--- Document text ---

One of the National Trust’s General Managers, Adrian Colston, shares his thoughts on the findings of a new report, ‘the State of Nature’, which provides a health check on how wildlife is faring in the UK:
Yesterday saw the publication of yet another report: The State of Nature, detailing the decline of animals and plants – 60% of species have declined in the past 50 years.
Lots of different reasons are given for the declines; habitat loss, climate change etc etc but what is striking with this report is how widespread the losses are. Its not just rare species but also some ‘common’ ones like hedgehogs (33% decline since 2000) and small tortoiseshell butterflies (77% decline in a decade).
Faced with all this doom and gloom it is easy to think its all pointless and that nothing can be done. In my view this is not true – there is a lot we can and are doing which makes a difference. Here is one example.
Think big , think long term
I remember when I was working at National Trust’s Wicken Fen in the 1990s developing their 100 year vision I discovered that the average Wildlife Trust nature reserve in Cambridgeshire was just over 16ha! Conserving wildlife in pocket handkerchief sized parcels clearly wasn’t going to work in the long term – nature needs space! The 100 year vision therefore proposed expanding the existing reserve 20 fold in size – buying up agriculture land and restoring it back to wetlands and thereby creating a 8000 ha green lung for people and wildlife.

--- Excerpted data ---

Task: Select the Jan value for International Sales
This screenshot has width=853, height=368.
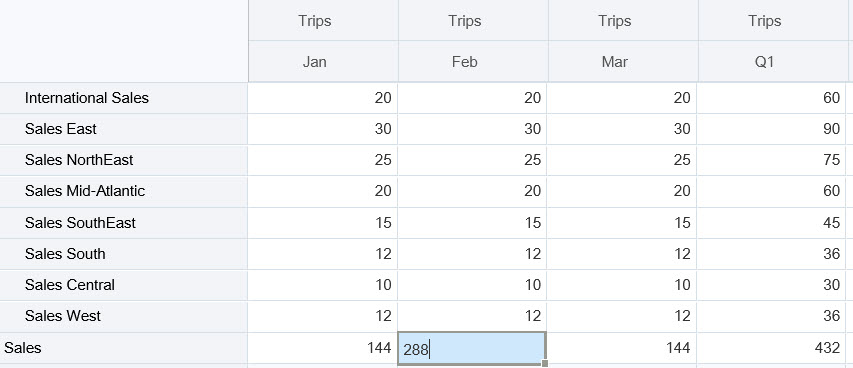Action: (x=323, y=98)
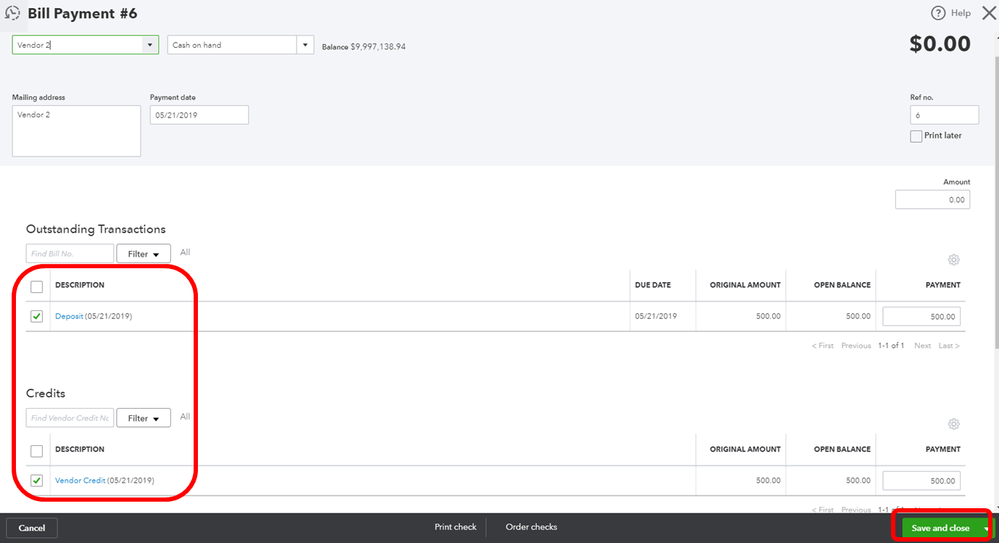Expand the Save and close arrow options

pos(986,528)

---

● **Short problem 1**:
Which percentage figures does the piece on the State of Nature report give, and what decline does each one describe?
● **Short problem 2**:
Could you pick up the piece on the State of Nature report and carry it on from where it stops?

● **Expected answer 1**:
- 60%: species that have declined in the past 50 years
- 33%: the decline in hedgehogs since 2000
- 77%: the decline in small tortoiseshell butterflies in a decade

● **Expected answer 2**:
Achieving such a dream would take time, tactics and patience – hence the 100 year vision – Wicken Fen is already 3 times its original size and wetland wildlife is returning to the newly restored areas.
Working in partnership is also crucial – RSPB helped us manage our reedbeds so that bitterns could return – we carried out the habitat management works and the bitterns did return. Various Universities and research establishments helped us create the right water levels for wildlife and members of the public supported the vision to ensure it turned from dream to reality.
Our challenge therefore is to think big, think long term, work in partnership and gain support from the public. If we do this nature will flourish – if we don’t expect another gloomy report soon.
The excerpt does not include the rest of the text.